Il Partito Comunista d’India (PCI) ha dichiarato che il successo dello sciopero «è un duro colpo per le politiche anti-popolari e anti-operaie del governo BJP controllato dal RSS e guidato da Narendra Modi».
Il Partito Comunista d’India (marxista-leninista) – Liberazione, ha sottolineato che «lo sciopero è stata una dichiarazione di rifiuto del disastroso regime di Modi da parte della popolazione. L’ultimo tentativo del governo di Modi di deviare e distogliere l’attenzione del popolo dalle richieste chiave dello sciopero, l’occupazione universale, dei salari minimi e della sicurezza sociale per tutti annunciando solo qualche misura per le caste superiori espone solo la disperazione e la disonestà del regime di Modi. Il popolo indiano lotterà insieme per la giustizia sociale, i diritti economici e il benessere e caccerà il governo Modi per la sua brutale guerra contro il popolo».

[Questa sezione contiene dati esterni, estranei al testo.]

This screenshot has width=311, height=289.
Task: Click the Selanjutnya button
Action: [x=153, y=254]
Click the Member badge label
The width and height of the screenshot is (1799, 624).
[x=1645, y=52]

In solidarietà e sostegno allo sciopero, la Federazione Sindacale Mondiale (WFTU-FSM) aveva dichiarato che «negli ultimi anni, la classe operaia indiana ha resistito, intraprendendo lotte a livello locale, settoriale e nazionale» per cui questo sciopero «è la continuazione e l’escalation delle precedenti lotte contro la politica che crea un paese di disoccupazione e stagnazione dei salari in combinazione con l’aumento dei prezzi, implacabili attacchi contro i diritti dei lavoratori e una politica di privatizzazione del settore pubblico senza precedenti», sottolineando che «la lotta con orientamento di classe per una vita e un lavoro dignitosi è l’unica via d’uscita dalla barbarie capitalista».
Il successo di questo sciopero evidenzia l’avanzamento della lotta di classe in India e del processo di accumulazione di forze operaia-contadina, il rafforzamento dell’unità della classe operaia e dell’intera classe lavoratrice con tutte le altre sezioni delle masse popolari a pochi mesi dalle elezioni generali.

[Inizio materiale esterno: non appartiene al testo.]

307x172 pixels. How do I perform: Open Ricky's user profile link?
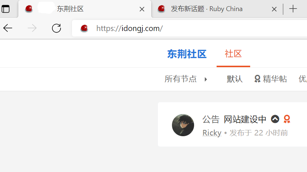click(212, 133)
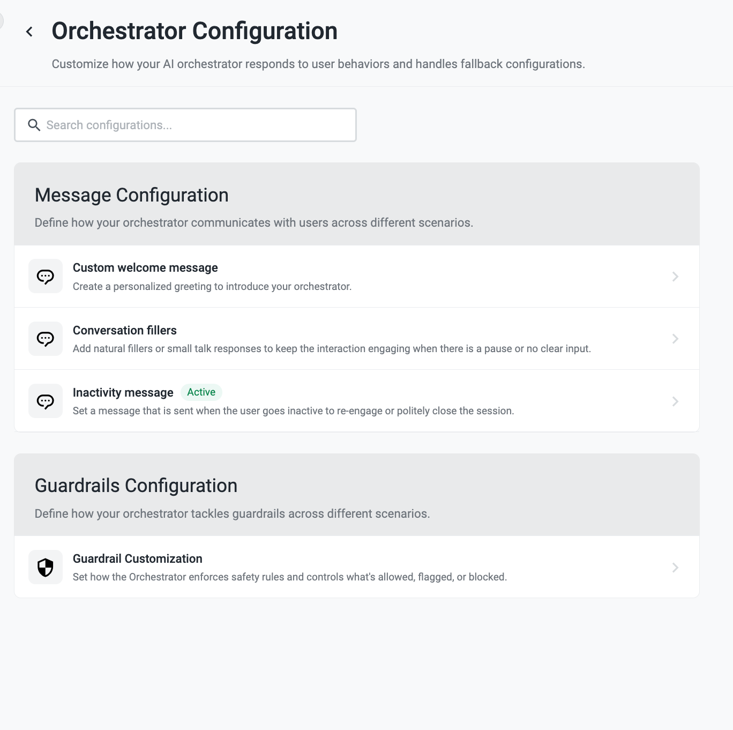Focus the Search configurations input field

click(x=185, y=125)
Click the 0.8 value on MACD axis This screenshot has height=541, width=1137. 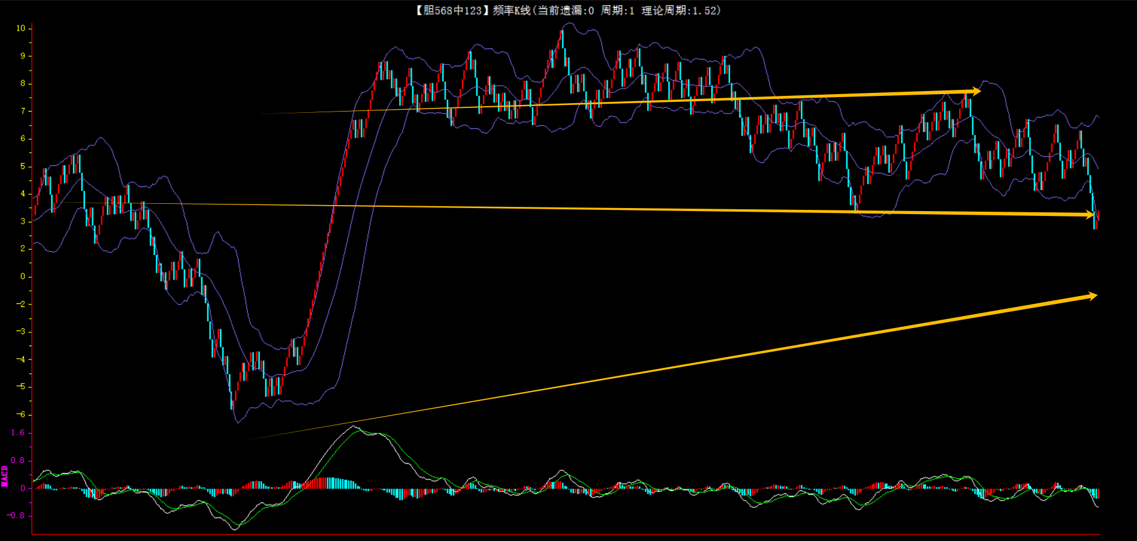pyautogui.click(x=18, y=461)
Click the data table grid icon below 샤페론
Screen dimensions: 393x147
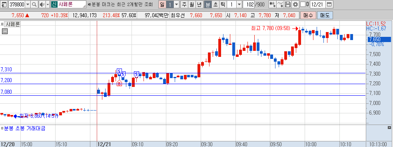(5, 31)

Oltre i due precedenti massicci scioperi generali, vanno ricordate le storiche immense marce contadine che hanno mobilitato centinaia di migliaia di contadini e braccianti a marzo e novembre dello scorso anno, le proteste e mobilitazioni di massa di settembre, così come la storica e significativa mobilitazione delle donne nel Kerala negli scorsi giorni.
Ma questo sciopero è un esempio per i lavoratori di tutto il mondo e lancia un messaggio di fiducia e consapevolezza: la storia non è finita.